SANTA FE, N.M. - The leader of an apocalyptic sect in northeastern New Mexico was arrested Tuesday and charged with felony sex crimes against children.
State police arrested Wayne Bent, 66, on three counts of criminal sexual contact of a minor and three counts of contributing to the delinquency of a minor, said Department of Public Safety spokesman Peter Olson.
Bent was being held on $500,000 bond at the Union County Detention Center in Clayton and was scheduled to be arraigned on Thursday.
According to the affidavit for the arrest warrant, Bent is alleged to have touched three girls in 2006 and 2007. All of them were under 18 at the time, and one of them was 12.

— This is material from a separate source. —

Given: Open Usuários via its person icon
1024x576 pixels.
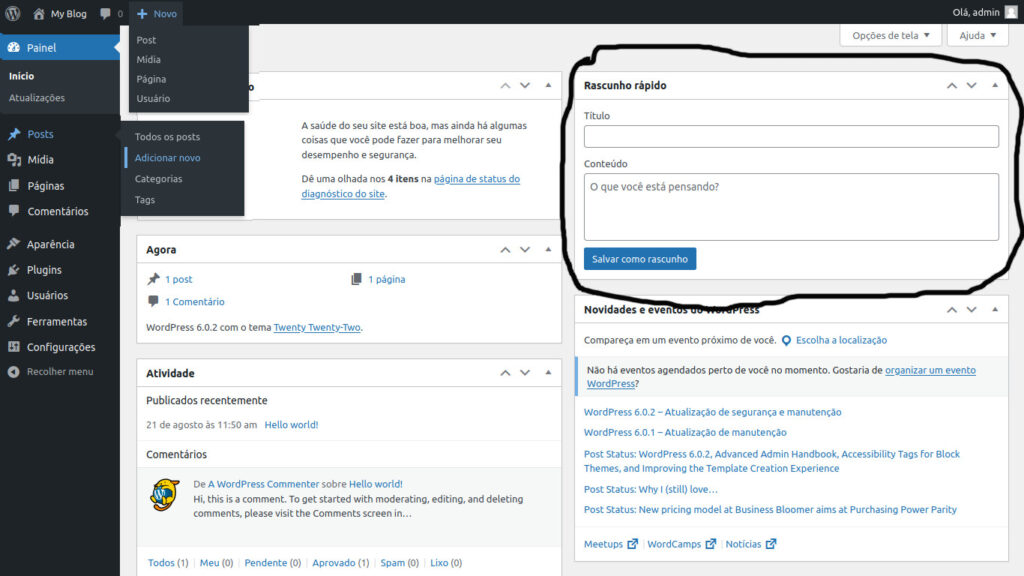Looking at the screenshot, I should pyautogui.click(x=16, y=295).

Bent, who goes by the name of Michael Travesser and claims to be the Messiah, is the leader of The Lord Our Righteousness Church, whose members moved in 2000 to a remote, former ranch near the Colorado line that they call Strong City.
The state Children, Youth and Families Department recently had removed two girls and one boy from the site, and said it was interviewing a third girl who had left the compound earlier.

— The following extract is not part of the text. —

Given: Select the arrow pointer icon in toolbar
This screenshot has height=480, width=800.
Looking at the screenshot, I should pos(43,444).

Those three girls are the same girls cited in the affidavit, according to Olson.
Wayne Bent's son, Jeff Bent, who also lives at Strong City, said the charges against his father were "false charges."
"He hasn't done anything wrong. He hasn't committed any crimes," the younger Bent said in an interview with AP Online Video.
"I don't question that there are things that have happened here that are shocking to people's cultural norms, but ... the things that have occurred here are not illegal," he said.
He also said he did not know to what extent Wayne Bent would take part in the legal proceedings, saying, "he will do what God instructs him to do."
Wayne Bent has acknowledged having sex with followers including his daughter-in-law and lying naked with virgins. He said the virgins asked for sex, but he refused.
In a posting on the church's Web site, he denied that there was any molestation of children or adults at the community. A former member of the sect has estimated there are about 50 people on the compound. The three children removed last month are believed to have been the only minors there.
Bent accused the state of kidnapping the children.
A posting attributed to Bent on the church's Web site Monday said:
"Jesus had not committed any crimes, so the authorities had to invent some crimes to crucify him over. It is the same for me also. I have committed no crimes, but many crimes are being imagined and concocted in the minds of men to try and kill me again."
Bent had predicted the end of the world last Oct. 31.